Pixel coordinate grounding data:
========================================
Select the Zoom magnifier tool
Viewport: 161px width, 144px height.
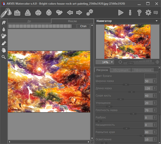4,57

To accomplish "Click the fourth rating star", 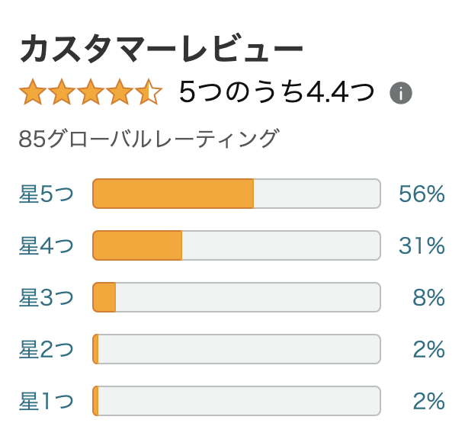I will pos(119,92).
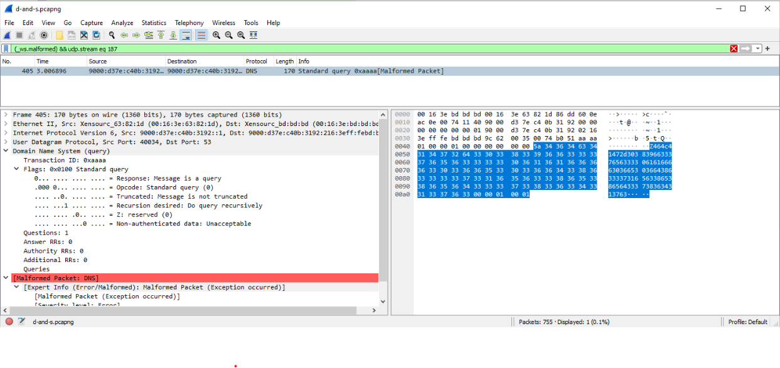Image resolution: width=780 pixels, height=368 pixels.
Task: Add a filter button with the plus sign
Action: 767,47
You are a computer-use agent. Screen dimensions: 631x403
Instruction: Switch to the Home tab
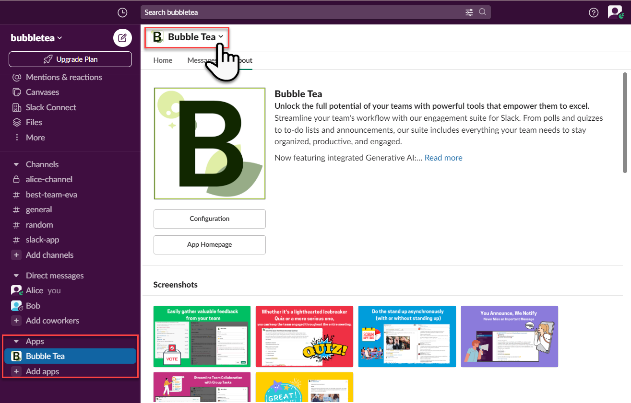click(x=163, y=60)
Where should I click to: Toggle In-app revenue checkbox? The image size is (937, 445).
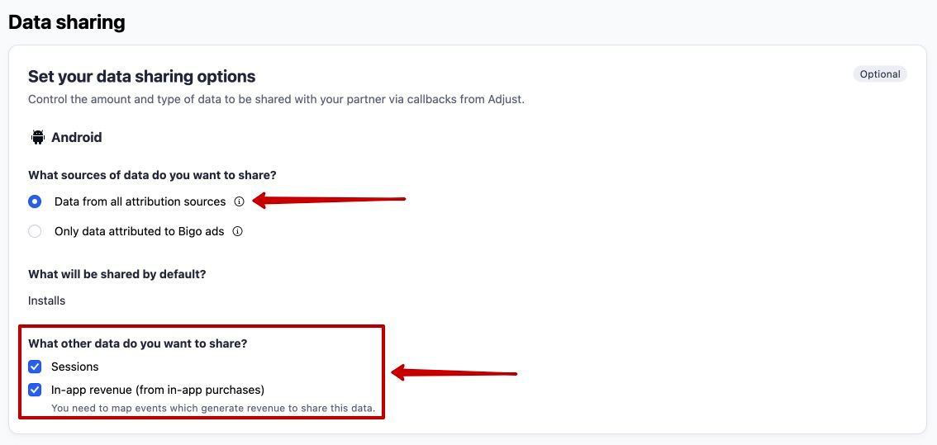click(35, 390)
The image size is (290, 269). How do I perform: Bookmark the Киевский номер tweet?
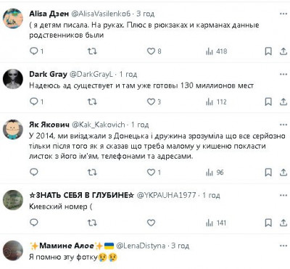268,223
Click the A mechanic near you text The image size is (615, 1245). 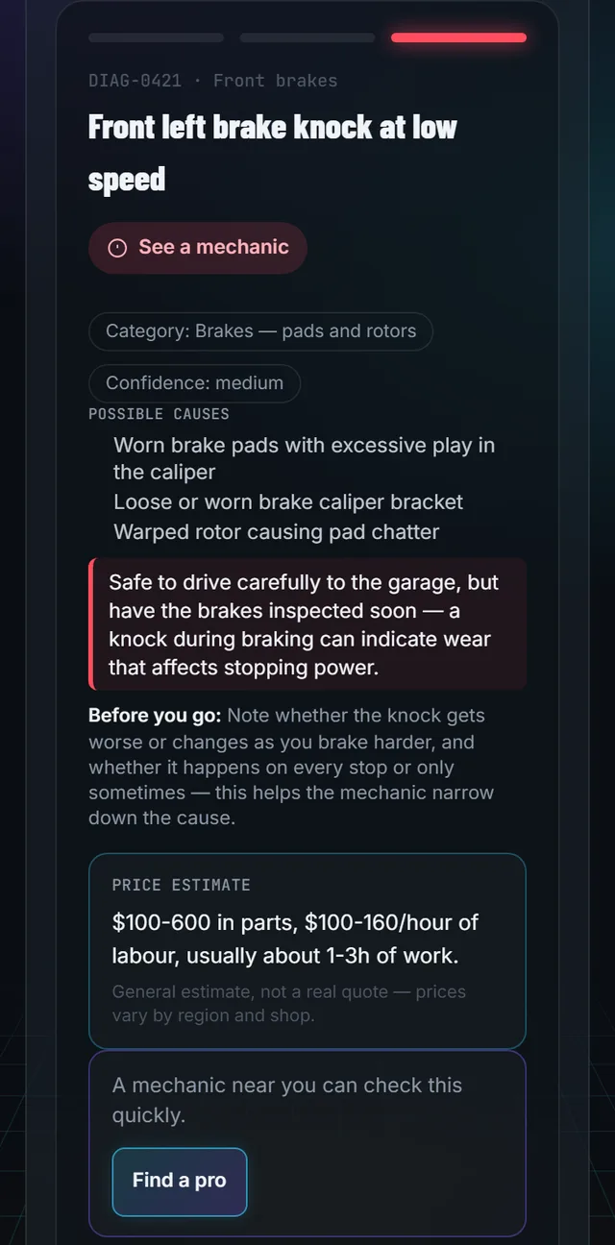tap(287, 1100)
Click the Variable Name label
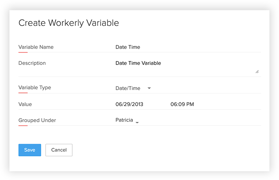 point(36,47)
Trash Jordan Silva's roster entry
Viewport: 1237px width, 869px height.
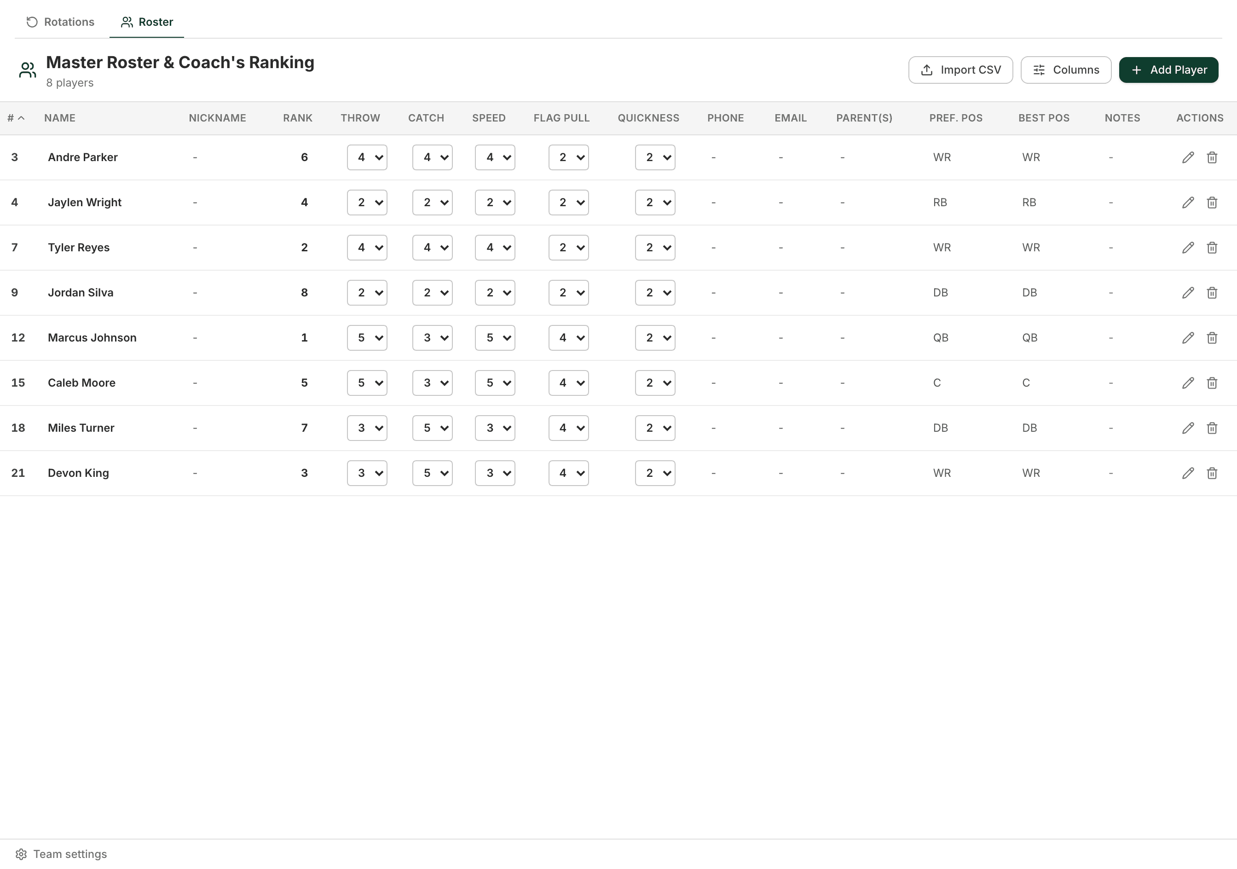point(1212,293)
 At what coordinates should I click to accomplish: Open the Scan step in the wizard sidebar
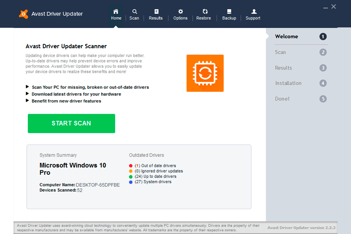(x=280, y=52)
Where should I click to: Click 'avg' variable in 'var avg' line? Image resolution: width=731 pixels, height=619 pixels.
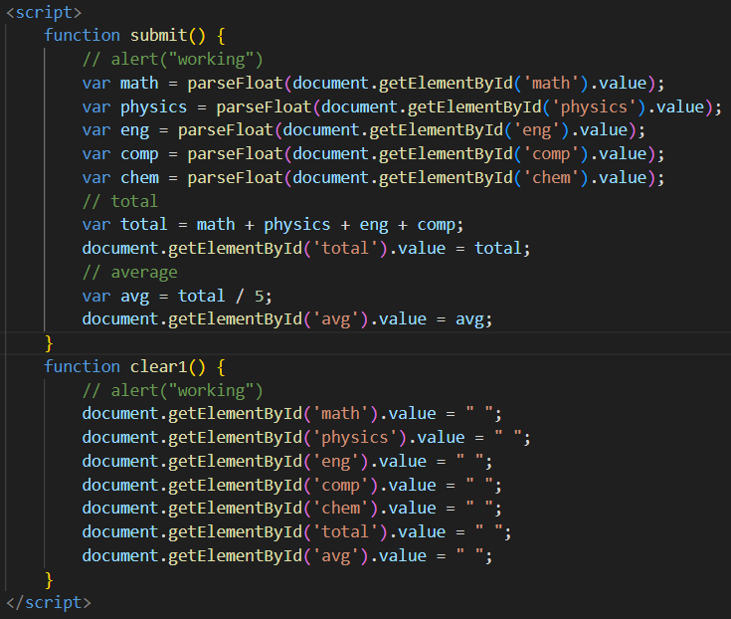point(134,296)
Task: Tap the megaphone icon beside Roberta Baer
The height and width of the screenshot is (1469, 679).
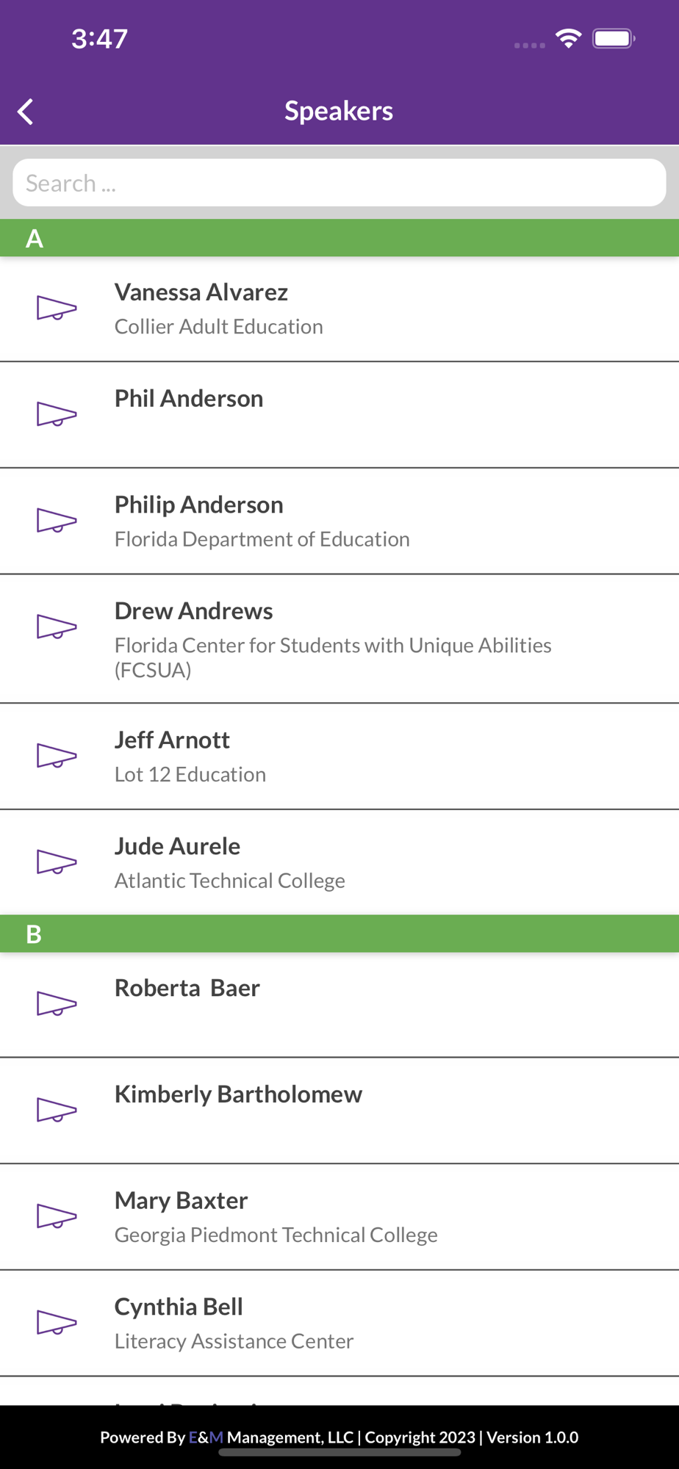Action: (x=57, y=1004)
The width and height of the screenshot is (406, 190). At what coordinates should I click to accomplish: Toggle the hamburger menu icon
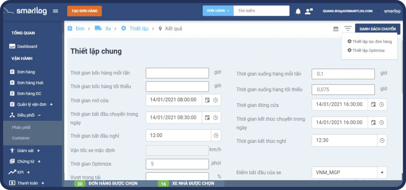tap(56, 11)
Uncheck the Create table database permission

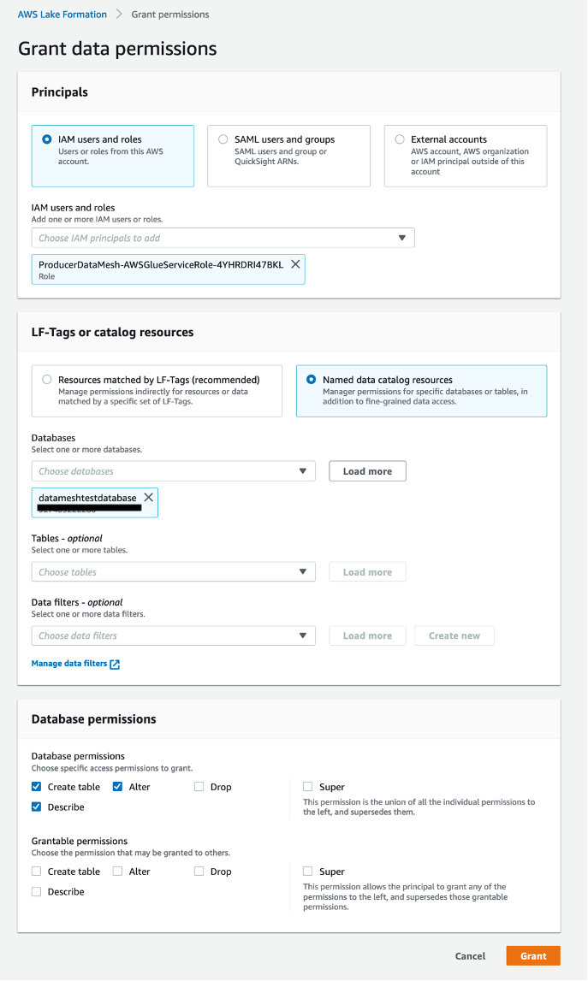(x=37, y=787)
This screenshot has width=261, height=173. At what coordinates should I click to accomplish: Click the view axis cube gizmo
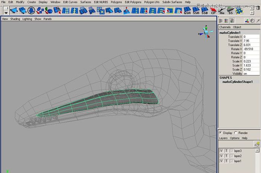pos(205,31)
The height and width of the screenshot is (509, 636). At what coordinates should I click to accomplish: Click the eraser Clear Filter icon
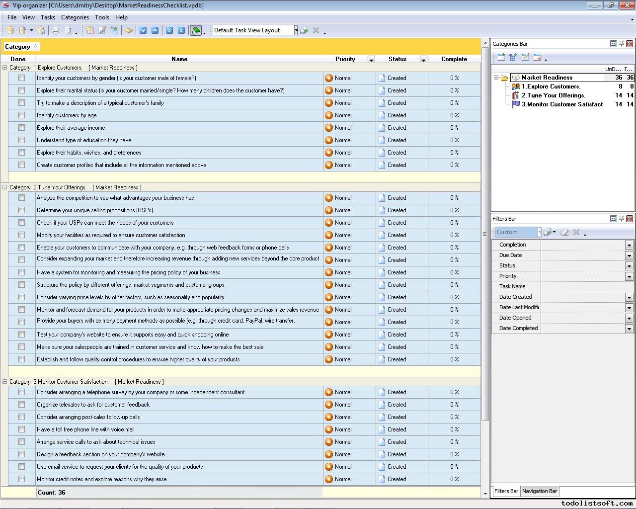pos(564,232)
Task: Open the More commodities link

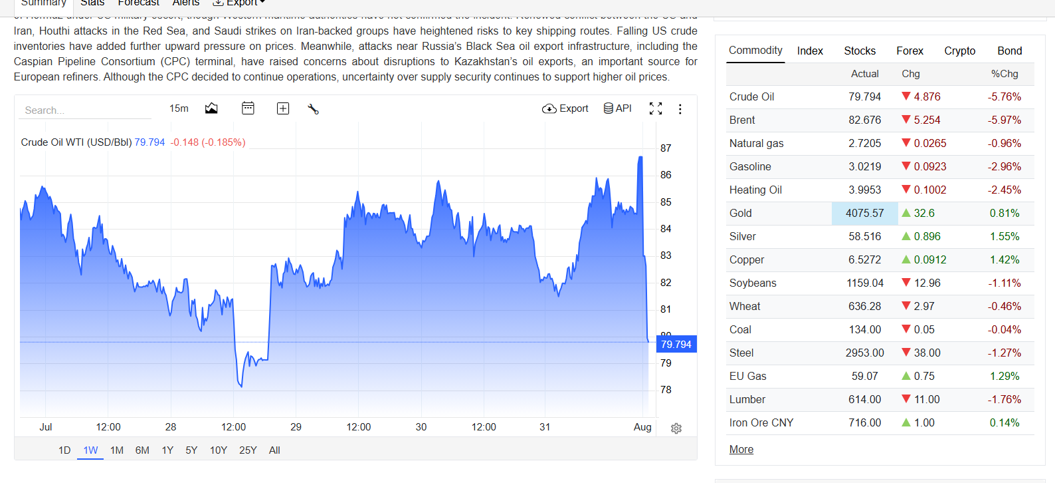Action: [741, 449]
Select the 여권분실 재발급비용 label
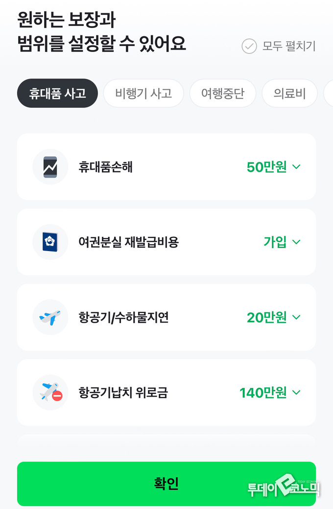Image resolution: width=333 pixels, height=509 pixels. [128, 242]
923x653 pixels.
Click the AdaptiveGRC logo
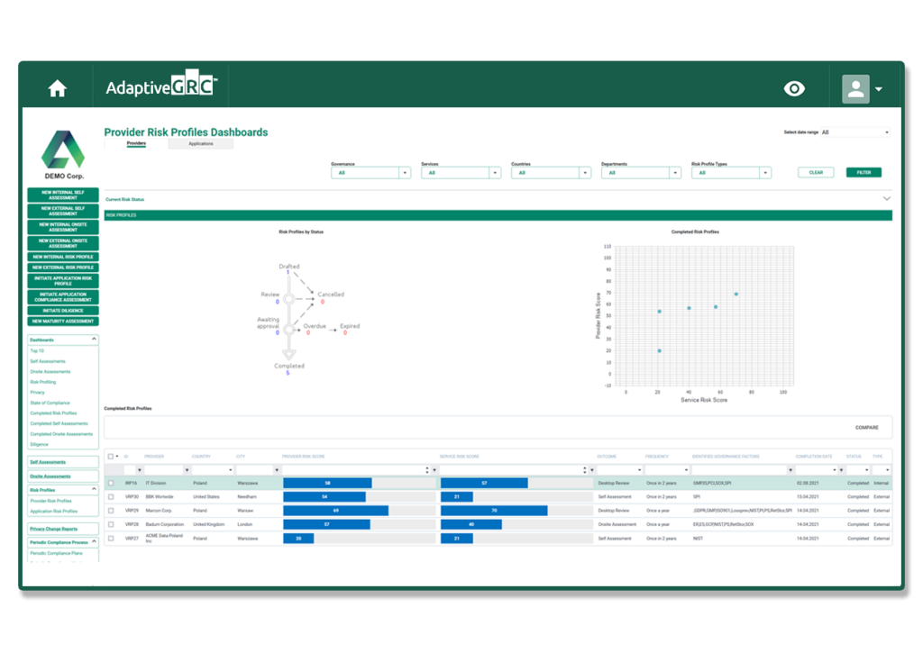click(x=160, y=87)
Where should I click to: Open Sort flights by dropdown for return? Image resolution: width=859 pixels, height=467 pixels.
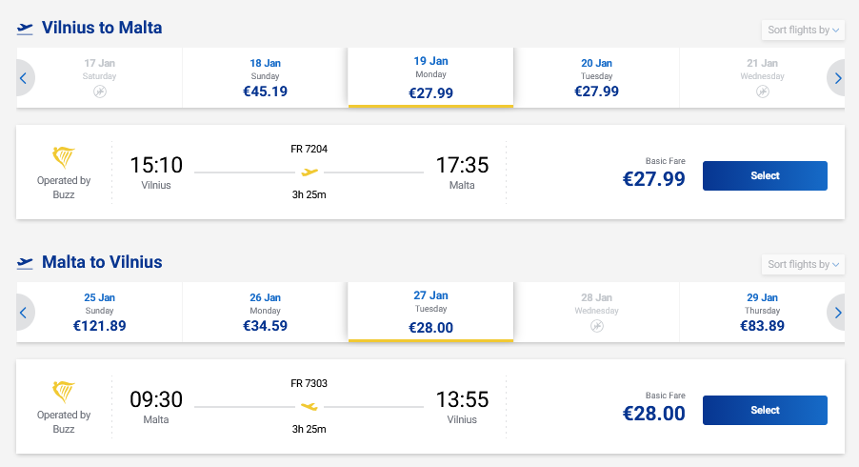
========================================
REQUIREMENT:
Print exactly the line containing "Where should I click to: Click" and every line after it through the final line above, and leave all pictures out.

OUTPUT OF THE TASK:
Where should I click to: Click 'avg' variable in 'var avg' line? Image resolution: width=731 pixels, height=619 pixels.
point(134,296)
Task: Tap the megaphone icon beside Roberta Baer
The height and width of the screenshot is (1469, 679).
Action: (x=57, y=1004)
The width and height of the screenshot is (406, 190). At what coordinates should I click to accomplish: Toggle the hamburger menu icon
tap(56, 11)
Uncheck the Create table database permission

(x=37, y=787)
This screenshot has width=261, height=173. At what coordinates should I click to accomplish: Click the view axis cube gizmo
pos(205,31)
The height and width of the screenshot is (509, 636). At what coordinates should I click to accomplish: Click the eraser Clear Filter icon
pos(564,232)
Task: Open the More commodities link

Action: [741, 449]
Select the 여권분실 재발급비용 label
Image resolution: width=333 pixels, height=509 pixels. [128, 242]
923x653 pixels.
Click the AdaptiveGRC logo
click(x=160, y=87)
Where should I click to: Open Sort flights by dropdown for return? Image resolution: width=859 pixels, height=467 pixels.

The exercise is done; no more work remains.